Lawmakers React To EEOC Rule on Employer Health Benefits for Older Retirees
Lawmakers have begun to react to a "politically sensitive" ruling by the Equal Employment Opportunity Commission to allow employers to reduce or eliminate health benefits for retirees when they become eligible for Medicare coverage at age 65, CQ Today reports (Schuler, CQ Today, 4/26). On Thursday, the EEOC voted 3-1 to approve the rule, which states that employers who reduce or eliminate health benefits for Medicare-eligible retirees do not violate civil rights law on age discrimination. In addition, the decision allows employers to reduce or eliminate health benefits for retirees who are eligible for state-sponsored health benefits similar to Medicare. The EEOC decision reverses its prior policy, as well as an August 2000 ruling by the 3rd U.S. Circuit Court of Appeals stating that federal law requires employers to ensure that pre- and post-Medicare-eligible retirees receive health benefits of "equal type and value." The EEOC said that it had the power to make "reasonable exemptions" in the public interest to the Age Discrimination in Employment Act of 1967. The new rule states that "in order to ensure that all retirees have access to some health care coverage, employers and unions may provide retiree health coverage to only those retirees who are not yet eligible for Medicare," adding, "They also may supplement a retiree's Medicare coverage without having to demonstrate that the coverage is identical to that of non-Medicare eligible retirees." A preamble to the rule states that it "is not intended to encourage employers to eliminate any retiree health benefits they may currently provide." The ruling must still undergo comment from several federal agencies and review by the Office of Budget Management, but it is expected to stand. Three Republican members of EEOC voted in favor of the new rule, while a Democrat opposed it (California Healthline, 4/26).
John Rother, policy director for AARP, which does not support the ruling, said, "We lost at the EEOC, but the issue may well find its way to ... Congress before too much longer." However, according to CQ Today, many "lawmakers appear to be in no hurry to intervene," believing that forcing employers to pay as much for older retirees as for younger retirees would cause employers to provide less coverage for all retirees. Many legislators from both parties believe the EEOC ruling will provide better health coverage for retirees, CQ Today reports. House Education and Workforce Committee Chair John Boehner (R-Ohio) and Reps. Robert Andrews (D-N.J.) and Sam Johnson (R-Texas) sent a letter to the EEOC in December in support of the new rule. In addition, CQ Today reports that lawmakers tried to address the issue last year when Senate Health, Education, Labor and Pensions Committee Chair Judd Gregg (R-N.H.) backed language in the Senate-passed Medicare legislation similar to the EEOC rule. However, the language was dropped to gain AARP support for the final bill, according to CQ Today. Some lawmakers have "expressed concern" about the EEOC decision and have said they will investigate, CQ Today reports. "I'm extremely troubled by the action of the EEOC, and the impact it's going to have on adequate health care coverage for America's seniors," Rep. Henry Waxman (D-Calif.) said. He added that Medicare-eligible retirees should not have to lose some of their employer-sponsored health coverage to prevent employers from reducing health benefits for younger retirees. Danny Weiss, a spokesperson for Rep. George Miller (D-Calif.), said, "Miller's concern is that any steps that might indicate to employers that they can get out of their responsibility on health care is potentially damaging," adding, "But it is a complicated issue and we're taking [a] closer look at it" (CQ Today, 4/26).

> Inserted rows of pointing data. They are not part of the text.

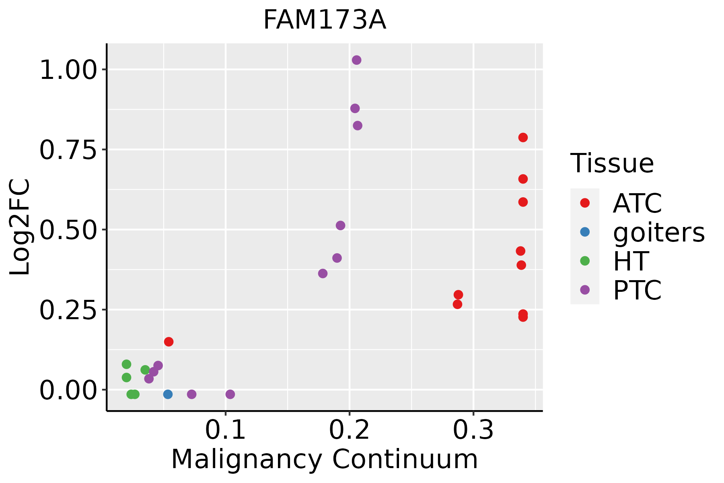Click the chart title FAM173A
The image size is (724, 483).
coord(325,20)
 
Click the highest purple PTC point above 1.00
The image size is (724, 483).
coord(356,60)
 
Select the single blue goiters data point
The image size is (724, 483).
coord(168,394)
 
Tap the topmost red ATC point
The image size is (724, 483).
coord(523,138)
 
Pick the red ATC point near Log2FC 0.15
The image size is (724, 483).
coord(169,342)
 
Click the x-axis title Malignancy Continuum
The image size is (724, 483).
coord(325,459)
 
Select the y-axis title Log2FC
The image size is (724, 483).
coord(20,227)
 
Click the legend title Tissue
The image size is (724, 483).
coord(612,163)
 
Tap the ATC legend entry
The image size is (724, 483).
coord(637,203)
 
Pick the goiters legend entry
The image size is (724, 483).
coord(659,232)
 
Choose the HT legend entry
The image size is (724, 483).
coord(631,261)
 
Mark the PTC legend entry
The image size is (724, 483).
coord(637,290)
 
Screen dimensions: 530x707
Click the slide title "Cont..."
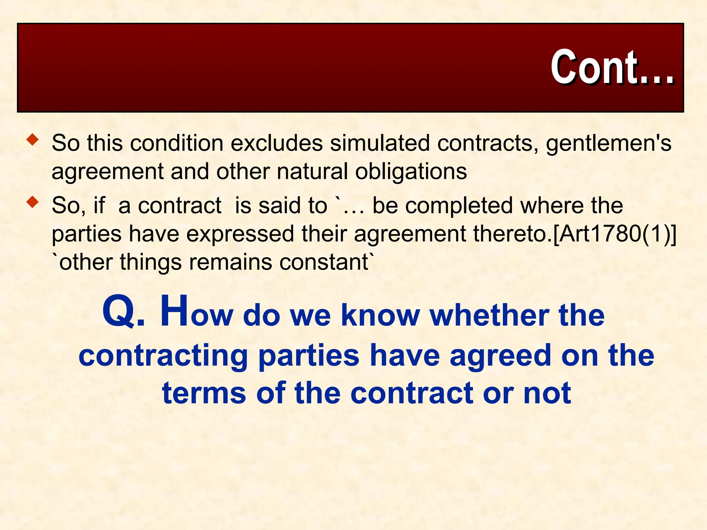612,67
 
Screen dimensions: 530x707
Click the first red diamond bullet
33,140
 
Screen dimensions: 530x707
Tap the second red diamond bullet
33,202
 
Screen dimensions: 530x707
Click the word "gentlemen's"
608,144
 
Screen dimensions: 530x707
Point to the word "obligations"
411,171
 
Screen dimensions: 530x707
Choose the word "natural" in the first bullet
312,171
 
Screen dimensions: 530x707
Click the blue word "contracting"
163,356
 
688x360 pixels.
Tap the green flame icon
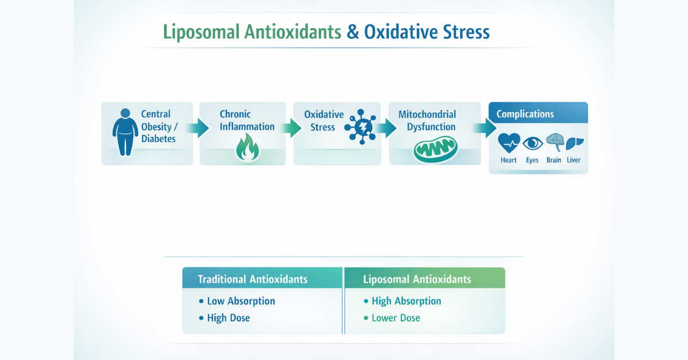tap(248, 148)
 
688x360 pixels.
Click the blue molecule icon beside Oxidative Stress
tap(360, 126)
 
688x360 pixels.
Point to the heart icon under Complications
tap(509, 142)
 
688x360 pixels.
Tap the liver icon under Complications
tap(574, 142)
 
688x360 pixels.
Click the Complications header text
tap(525, 114)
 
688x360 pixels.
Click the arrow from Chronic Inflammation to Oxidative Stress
tap(292, 128)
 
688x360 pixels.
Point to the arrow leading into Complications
tap(486, 128)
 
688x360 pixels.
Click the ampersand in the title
tap(353, 32)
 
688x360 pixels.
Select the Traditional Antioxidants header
tap(252, 279)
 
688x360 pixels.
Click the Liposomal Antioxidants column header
tap(417, 279)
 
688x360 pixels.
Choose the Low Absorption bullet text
tap(241, 301)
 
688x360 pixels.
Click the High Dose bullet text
tap(228, 318)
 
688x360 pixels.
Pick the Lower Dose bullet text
tap(396, 318)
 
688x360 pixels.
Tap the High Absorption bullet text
tap(406, 301)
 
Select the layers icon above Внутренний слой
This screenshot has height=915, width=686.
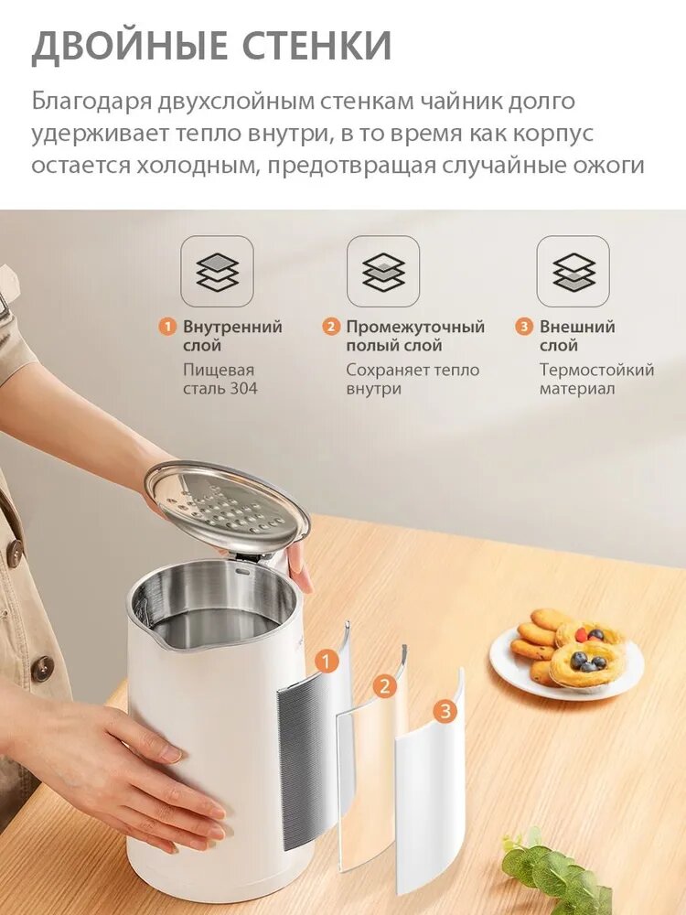217,272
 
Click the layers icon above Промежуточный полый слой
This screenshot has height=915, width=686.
383,272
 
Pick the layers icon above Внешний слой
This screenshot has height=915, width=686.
573,272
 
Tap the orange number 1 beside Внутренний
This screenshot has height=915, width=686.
168,327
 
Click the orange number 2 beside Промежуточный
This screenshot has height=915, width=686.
331,327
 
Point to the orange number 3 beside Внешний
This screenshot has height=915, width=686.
524,327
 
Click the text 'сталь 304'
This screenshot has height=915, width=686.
220,389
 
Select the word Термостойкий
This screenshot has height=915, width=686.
596,370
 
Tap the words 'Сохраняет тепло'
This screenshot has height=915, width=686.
413,370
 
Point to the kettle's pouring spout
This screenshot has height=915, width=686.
150,633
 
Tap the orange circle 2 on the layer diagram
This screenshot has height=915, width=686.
384,685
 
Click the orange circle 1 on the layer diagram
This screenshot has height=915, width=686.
327,662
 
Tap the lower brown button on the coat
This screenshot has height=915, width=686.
42,664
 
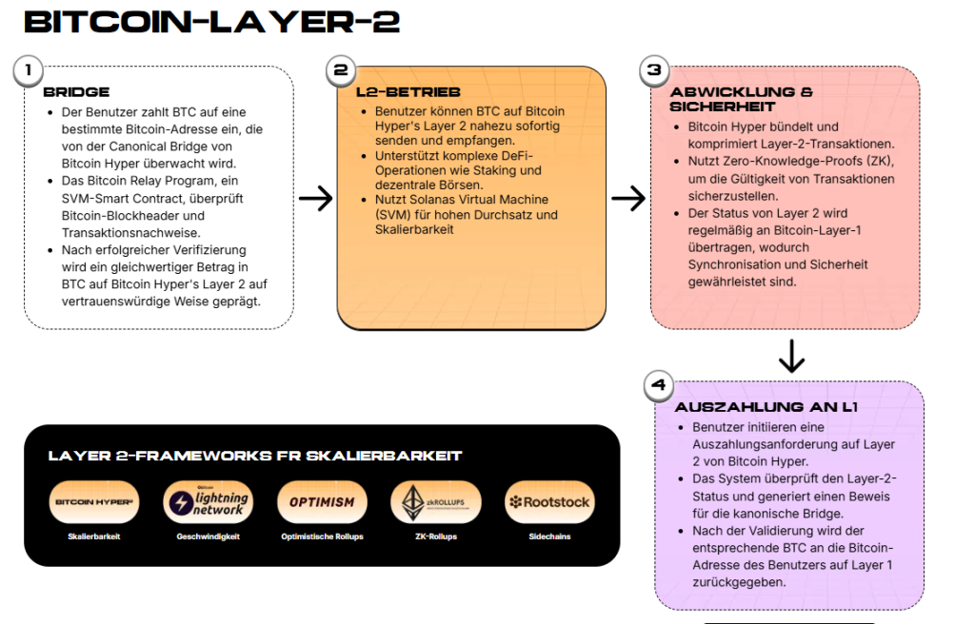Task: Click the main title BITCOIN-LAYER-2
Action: [211, 22]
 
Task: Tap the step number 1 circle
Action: [29, 70]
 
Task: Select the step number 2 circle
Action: [340, 70]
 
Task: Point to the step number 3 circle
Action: [653, 70]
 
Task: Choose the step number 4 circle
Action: [659, 385]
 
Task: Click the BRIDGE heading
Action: [76, 92]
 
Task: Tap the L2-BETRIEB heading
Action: [402, 92]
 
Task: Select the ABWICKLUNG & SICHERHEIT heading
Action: [741, 99]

Several broadcast programs reported on the EEOC rule:
- ABCNews' "World News Tonight": The segment includes comments from EEOC Chair Cari Dominguez and Michael Naylor, director of advocacy for AARP (Reynolds, "World News Tonight," ABCNews, 4/23). The complete transcript is available online.
- CBS' "Evening News": The segment includes comments from David Certner of AARP and EEOC Commissioner Leslie Silverman ("Evening News," CBS, 4/25). The complete segment is available online in RealPlayer.
- MPR's "Marketplace": The segment includes comments from Joan Bernstein, president of the Older Women's League, and Paul Dennett, vice president for health policy at the American Benefits Council (Scott, "Marketplace," MPR, 4/23). The complete segment is available online in RealPlayer.
- NBC's "Nightly News": The segment includes comments from James Klein of the American Benefits Council and Naylor (Reid, "Nightly News," NBC, 4/23). Complete video of the segment in Windows Media and a transcript of the segment are available online.
- PBS' "NewsHour with Jim Lehrer": The segment includes comments from Certner and Silverman (Warner, "NewsHour with Jim Lehrer," PBS, 4/23). The complete segment is available online in RealPlayer.
- WBUR's "Here and Now": The segment includes comments from Silverman (Young, "Here and Now," WBUR, 4/23). The complete segment is available online in RealPlayer.